The highs and lows of 2017


Hannah Anderson

Seniors Elaine Carter, Jacinda Eskander, and Kerri Kenney watch the solar eclipse on the football field.

Since 2017 has come to a close, it’s time to reflect on what has happened throughout the year. There were some highs and lows, but the good news is we’ve finally made it to 2018.


Solar eclipse makes history

On Monday, Aug. 21, our area experienced a solar eclipse for the first time in 38 years. Students and faculty had the chance to watch the event from the football field, and some even took the day off to travel to areas with higher visibility.

Courtesy of NASA
The 2017 total solar eclipse, as seen from Oregon.

#MeToo movement gains momentum

Throughout the year, a large number of famous men, such as producer Harvey Weinstein and actor Kevin Spacey, were accused of sexual assault and/or harassment. After that, many other female celebrities came out to confess that they were also victims of assault and harassment in Hollywood, using #MeToo. The movement has encouraged more honesty for survivors of sexual crimes, inspiring the popularization of other movements like #TIMESUP.

Courtesy of The Atlantic
Harvey Weinstein, the producer who was one of the first high profile men accused of sexual assault. 

District approves new senior finals policy

On Monday, Dec. 18, the school board voted to allow seniors to opt out of their finals second semester.

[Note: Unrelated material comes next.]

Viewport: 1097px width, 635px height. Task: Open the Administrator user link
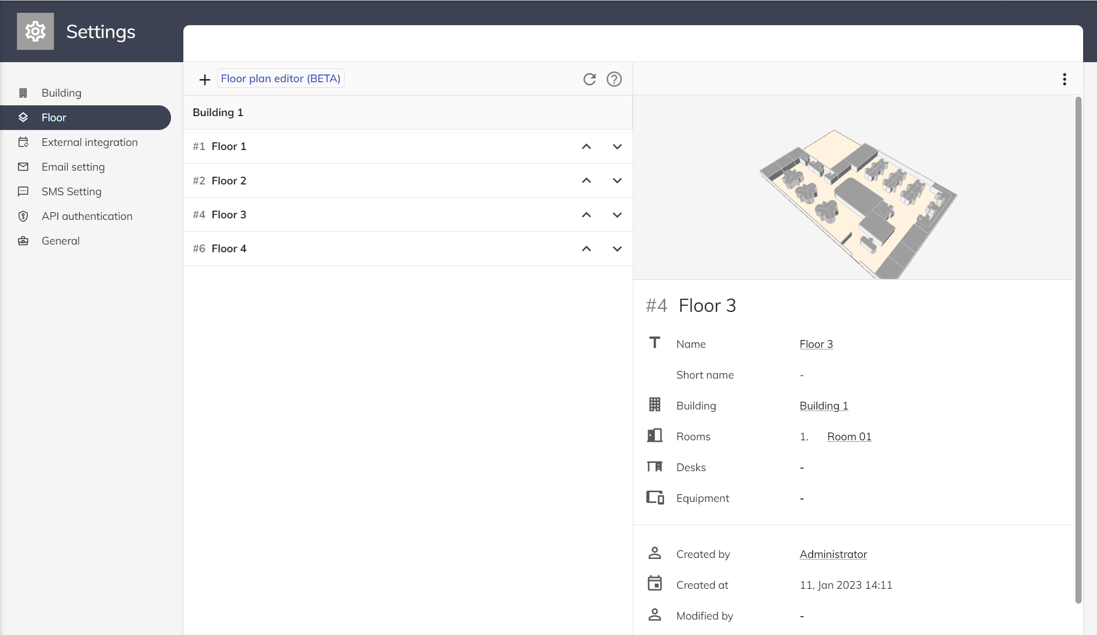(833, 554)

This was done to decrease end-of-year stress, caused by the lack of time in between AP tests and senior final exams.

Heart screening event raises awareness

Young Hearts for Life hosted a cardiac screening for students in the field house on Thursday, Sept. 7. The organization provided free electrocardiograms (ECGs), which measure the activity of the heart, for students in memory of former student Michael Brindley, who passed in 2016 from heart complications.

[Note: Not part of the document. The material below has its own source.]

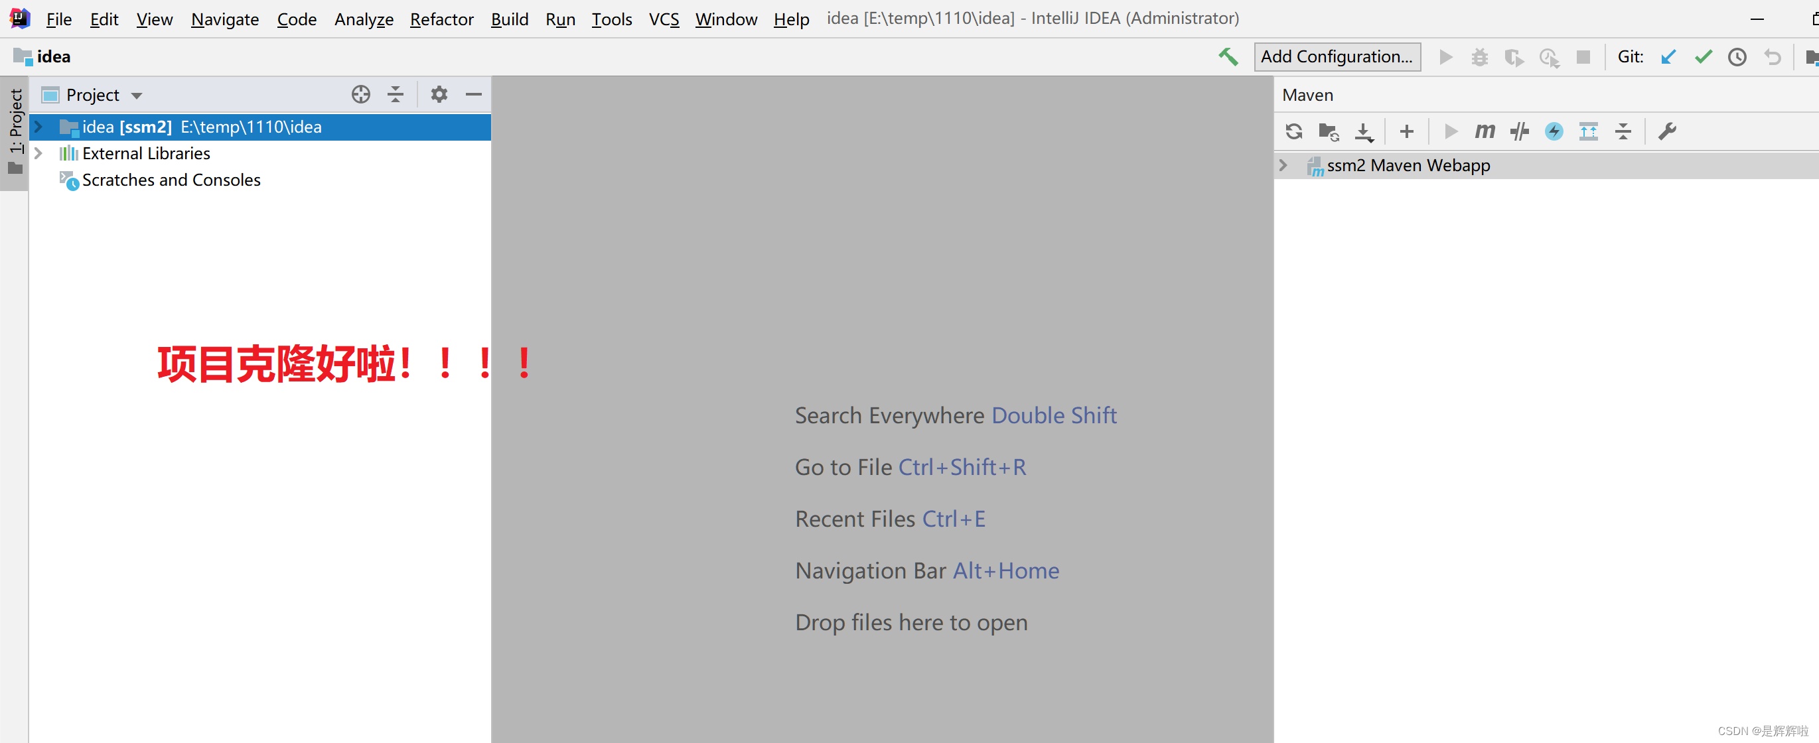Open Maven Settings wrench icon
The image size is (1819, 743).
coord(1666,131)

Hurricane damage sweeps the Western Hemisphere

In the fall, the continental U.S. and the Caribbean were hit hard by three separate hurricanes: Harvey, Irma, and Maria. The disasters left flooding and destruction around the US. Some places, such as Puerto Rico, have yet to fully recover.

Courtesy of ABC News
Satellite image of hurricane Harvey, which affected Texas.

FCC votes to end net neutrality

On Thursday, Dec. 14, the Federal Communications Commission voted to rid the nation of net neutrality. Net neutrality prevents Internet service providers from favoring certain websites and applications by price or speed. Now, the issue will be taken up in courts and potentially in Congress.

Junior Police hoax causes confusion

Around November, fear swept over the school as students heard about the Junior Police. A rumor started that there was a club of students whose goal was to bust those engaging in illicit activities at school.  This was shown to be only a joke that got out of hand.

School changes food delivery policy

In October, the school changed the lunch policy, and students can no longer schedule food deliveries. Any drop-offs from outside food vendors must be made by parents. No more pizza or UberEats for us.


2017 was a wild ride of crazy events and political disputes. Hopefully, 2018 brings a tamer news cycle.